____ Extracted information

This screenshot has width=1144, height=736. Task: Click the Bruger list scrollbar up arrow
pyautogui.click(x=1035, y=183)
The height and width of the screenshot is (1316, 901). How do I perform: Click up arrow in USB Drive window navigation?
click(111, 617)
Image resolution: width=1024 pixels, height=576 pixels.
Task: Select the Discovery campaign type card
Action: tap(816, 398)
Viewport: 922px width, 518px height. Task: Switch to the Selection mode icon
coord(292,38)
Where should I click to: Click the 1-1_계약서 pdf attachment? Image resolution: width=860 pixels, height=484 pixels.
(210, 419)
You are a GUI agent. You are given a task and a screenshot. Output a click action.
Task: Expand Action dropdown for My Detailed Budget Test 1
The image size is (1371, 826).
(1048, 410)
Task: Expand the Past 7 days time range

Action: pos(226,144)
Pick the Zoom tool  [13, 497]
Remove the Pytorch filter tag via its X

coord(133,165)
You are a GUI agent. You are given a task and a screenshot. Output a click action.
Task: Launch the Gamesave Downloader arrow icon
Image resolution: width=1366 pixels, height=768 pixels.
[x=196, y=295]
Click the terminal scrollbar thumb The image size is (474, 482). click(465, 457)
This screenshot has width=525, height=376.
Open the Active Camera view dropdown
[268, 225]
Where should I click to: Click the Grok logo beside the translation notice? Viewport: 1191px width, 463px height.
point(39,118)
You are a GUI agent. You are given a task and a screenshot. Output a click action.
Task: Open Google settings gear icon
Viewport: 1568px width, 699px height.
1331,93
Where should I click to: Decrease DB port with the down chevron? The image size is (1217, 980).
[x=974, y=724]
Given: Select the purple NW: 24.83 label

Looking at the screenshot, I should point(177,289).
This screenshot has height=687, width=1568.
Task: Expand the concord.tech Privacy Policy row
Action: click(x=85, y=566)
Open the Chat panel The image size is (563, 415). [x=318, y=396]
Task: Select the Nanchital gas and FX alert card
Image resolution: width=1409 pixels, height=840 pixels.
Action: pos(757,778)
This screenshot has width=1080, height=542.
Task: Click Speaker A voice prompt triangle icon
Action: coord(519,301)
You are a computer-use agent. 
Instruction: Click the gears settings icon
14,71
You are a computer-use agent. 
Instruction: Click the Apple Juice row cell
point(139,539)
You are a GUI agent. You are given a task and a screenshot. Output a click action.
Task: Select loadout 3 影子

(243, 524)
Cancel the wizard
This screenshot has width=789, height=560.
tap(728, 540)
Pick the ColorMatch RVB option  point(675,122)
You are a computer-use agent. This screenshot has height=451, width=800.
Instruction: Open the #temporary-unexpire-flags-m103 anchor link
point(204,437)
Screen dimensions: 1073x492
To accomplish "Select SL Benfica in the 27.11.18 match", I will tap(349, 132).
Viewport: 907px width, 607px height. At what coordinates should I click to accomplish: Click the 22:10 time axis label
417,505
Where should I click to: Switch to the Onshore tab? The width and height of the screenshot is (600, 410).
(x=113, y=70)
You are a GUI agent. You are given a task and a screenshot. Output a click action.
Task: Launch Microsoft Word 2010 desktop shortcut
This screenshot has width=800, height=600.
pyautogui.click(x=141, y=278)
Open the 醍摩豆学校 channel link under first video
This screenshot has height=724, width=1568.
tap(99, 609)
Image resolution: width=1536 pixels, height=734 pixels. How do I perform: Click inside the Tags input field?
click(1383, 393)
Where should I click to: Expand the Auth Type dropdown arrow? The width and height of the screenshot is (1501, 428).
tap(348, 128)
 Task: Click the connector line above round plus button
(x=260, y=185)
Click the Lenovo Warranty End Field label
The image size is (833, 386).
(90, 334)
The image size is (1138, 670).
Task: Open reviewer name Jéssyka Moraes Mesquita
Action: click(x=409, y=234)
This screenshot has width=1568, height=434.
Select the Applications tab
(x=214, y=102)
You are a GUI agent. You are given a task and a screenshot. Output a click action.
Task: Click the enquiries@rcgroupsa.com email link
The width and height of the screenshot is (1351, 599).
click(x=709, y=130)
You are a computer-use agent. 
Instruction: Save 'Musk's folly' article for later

________

_Task item:_
Each line of the data that has the string "Launch" counts once; give the total and nothing else.

_Response for this exercise:_
2